- ABOUT THIS EXERCISE
Continue the opinion piece about Boris Johnson's bill and Wales, starting after its last sentence.
BEGIN DOCUMENT TEXT
Six days that changed Wales: Boris Johnson’s abominable bill is making even loyal unionists think again
Theo Davies-Lewis
The superficial hero-worship of Pericles – as well as other great men through history – is now a well-known element of Boris Johnson’s ever-fragmenting self-constructed public image. The bust of “the first citizen” of democratic Athens, as the historian Thucydides saw him, apparently sits proudly in the Prime Minister’s office at Number 10. It has also been claimed that Johnson often admiringly quotes the speech given by the Greek statesman to honour the dead after a year of war against Sparta.
It is undoubtedly Pericles’ delivery of a “golden age” for Athens is what excites this populist Prime Minister. Indeed, he most likely sees himself as a twenty-first century Periclean reincarnation. But commentators such as Sir Simon Jenkins saw straight through this in an article for The Guardian last year; after all, there are major elements of Pericles’ politics – such as respecting the balance of democracy – that seem to attract little interest from Johnson, especially if this week’s events in parliament are anything to go by.
Take the UK government’s Brexit plans, which are a blatant attack not only on the world’s largest trading bloc but the British democratic system. In particular, Section 46 of the Internal Market Bill gives authority to Westminster to override the various spending powers of devolved administrations in Cardiff, Edinburgh and Belfast, if UK ministers judge them to be “directly or indirectly” beneficial to the UK.
END DOCUMENT TEXT
BEGIN DATA
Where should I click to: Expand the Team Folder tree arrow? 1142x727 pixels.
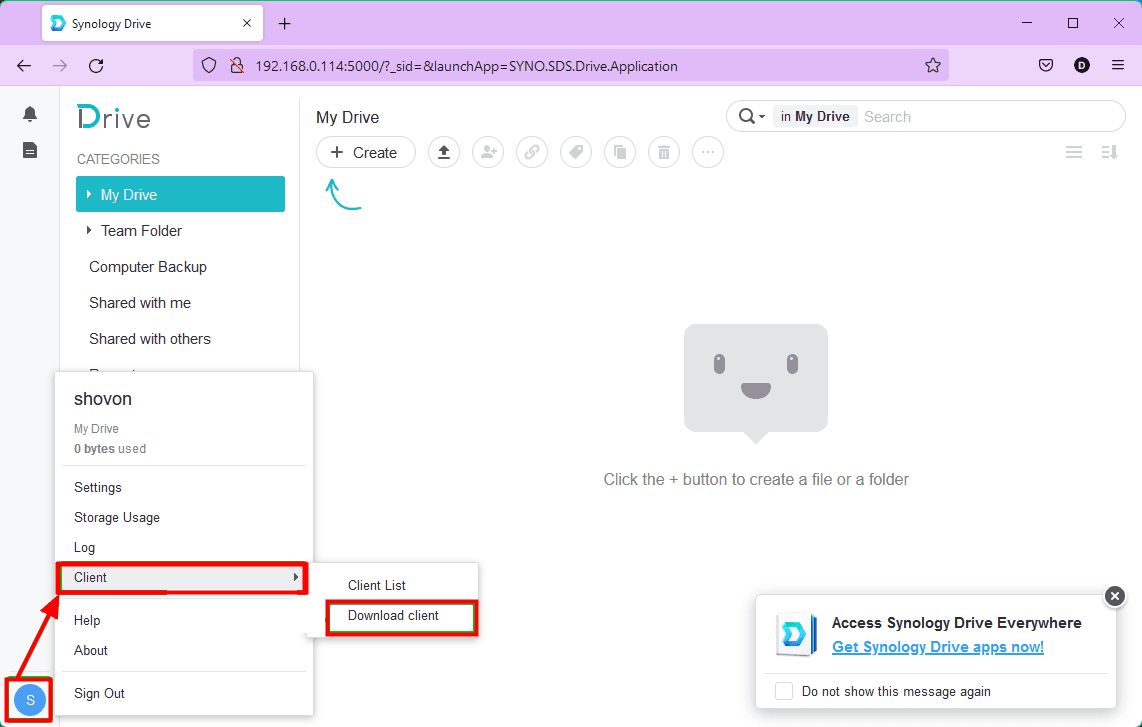click(x=89, y=230)
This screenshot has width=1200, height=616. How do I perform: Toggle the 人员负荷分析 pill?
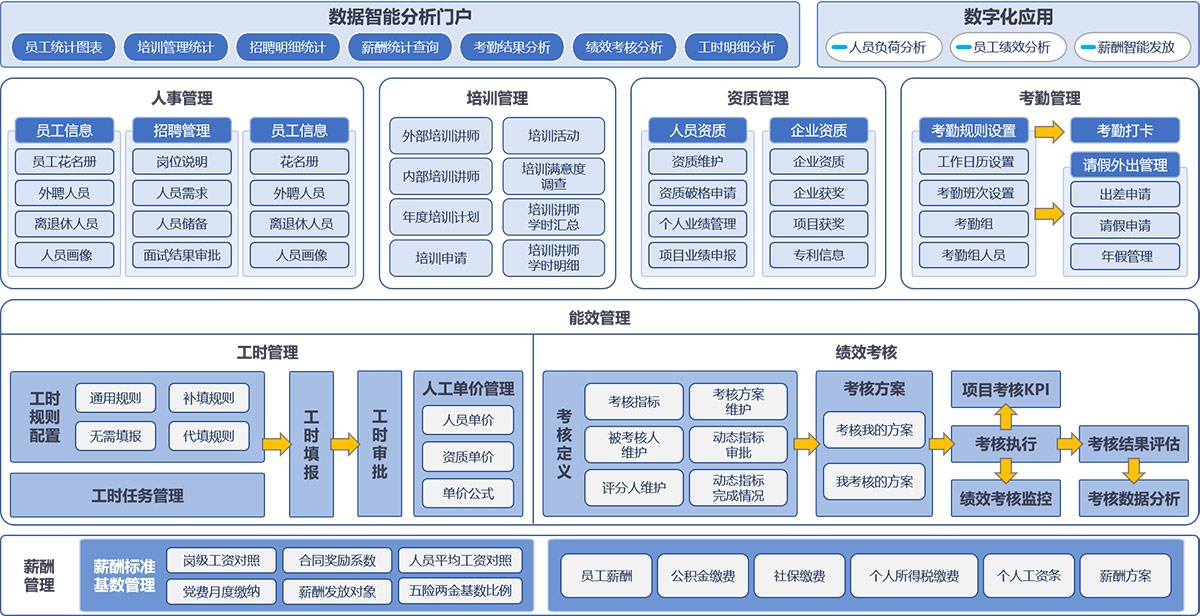(x=876, y=47)
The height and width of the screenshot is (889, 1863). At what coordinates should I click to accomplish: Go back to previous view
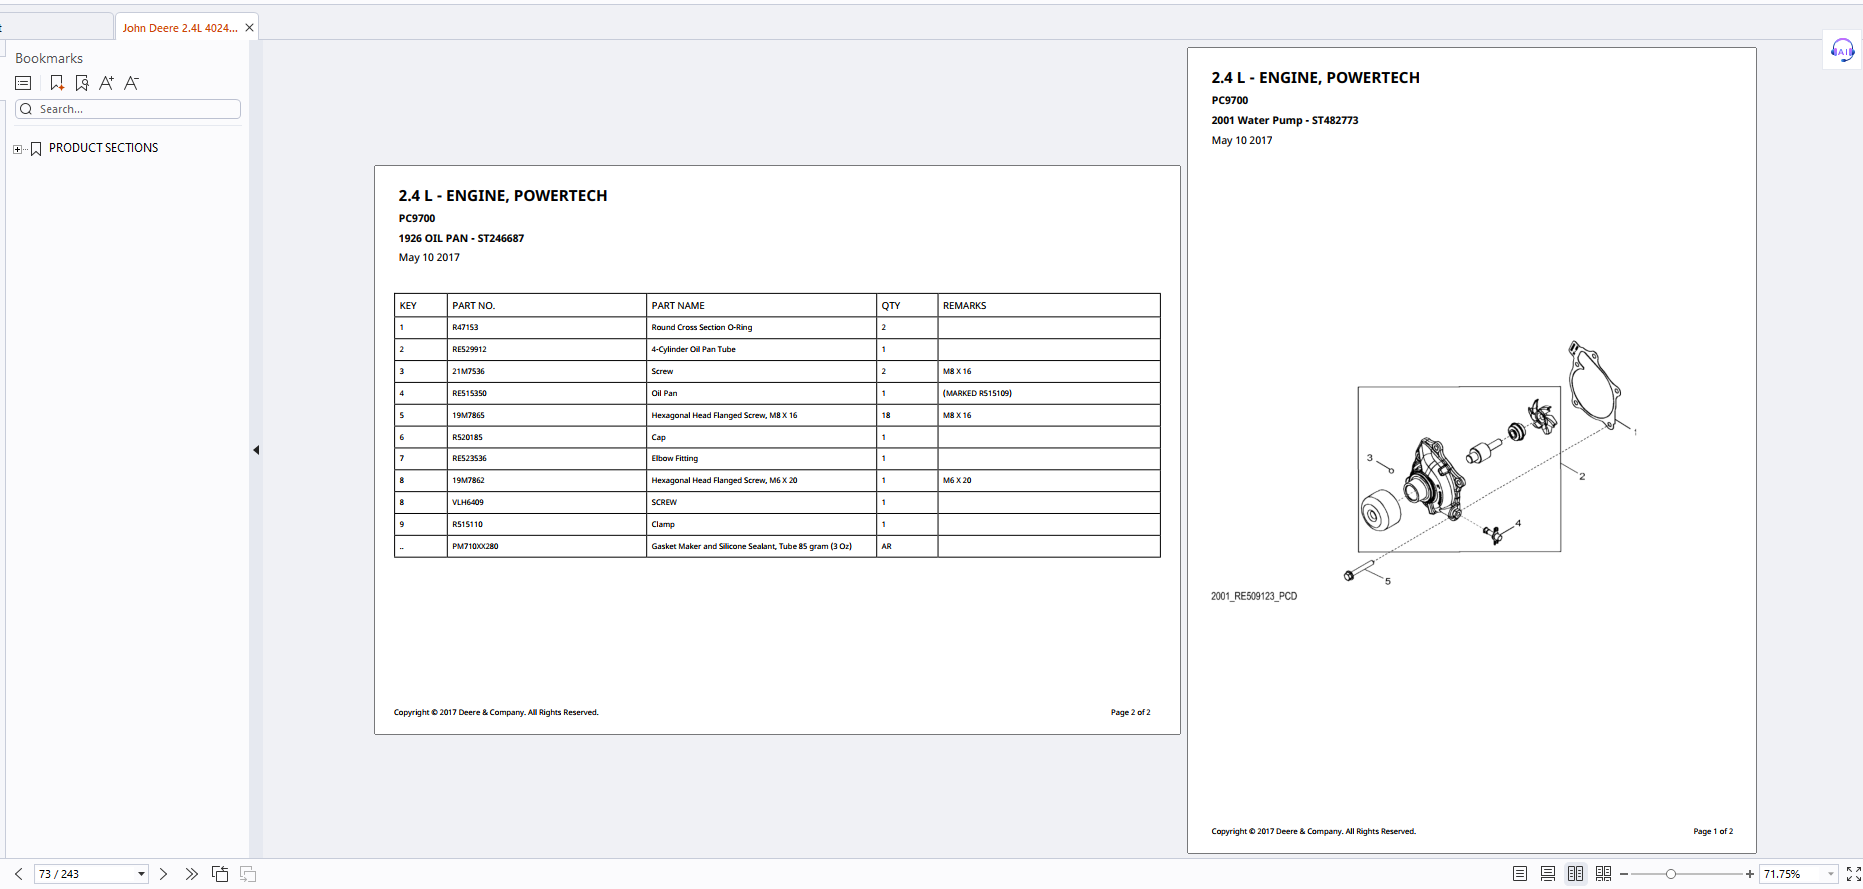coord(220,874)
END DATA
- ANSWER BELOW
Whereas Pericles encouraged Athenians to respect each other in terms of their difference in society, this Brexit Bill exposes how hellbent this government is on centralising power in the one place it respects: Downing Street.
The First Minister stated that it was “enormous power grab”. Adam Price cried that Wednesday was the “day devolution died”. Even Conservatives are nervous. On a Friday evening Zoom call, poor Robert Buckland, the Llanelli-born Justice Secretary, couldn’t face the prospect of addressing questions on the Prime Minister’s determination to maintain the “integrity” of the UK; The Times reported yesterday that he refused to unmute himself when pressed by one MP to explain the legal arguments behind the legislation.
It is particularly fitting that such an abomination of a Bill is debated this week, six years after Scotland voted to remain a part of the UK. For the SNP, 2014 must really seem like ancient history; IndyRef2, once an inconceivable political possibility after the nationalists lost six years ago, now appears a likely event this decade.
The re-awakening of Wales, by contrast, has been more sudden and perhaps more profound. Six months – six days even – has changed the relationship between the traditionally ‘good Brits’ with the UK too.
Juncture
As well as the verbal assault from Wales’ political leaders toward the UK government, the Internal Market Bill prompted our nation’s last (sensible) unionists to finally depart the frontline of the Welsh political stage.
David Melding – with his printed resignation email to Paul Davies photographed for his newfound following on Twitter – resigned from the Shadow Cabinet shortly after details of the Bill were made public. Subsequently, Melding identified two options that now face Britain: to create a new union that may be able to keep the country together, or the break-up of our four nations into a confederate set of independent states.
With the UK government prioritising its Brexit ideology over the democratic integrity of devolved politics, the latter seems increasingly likely.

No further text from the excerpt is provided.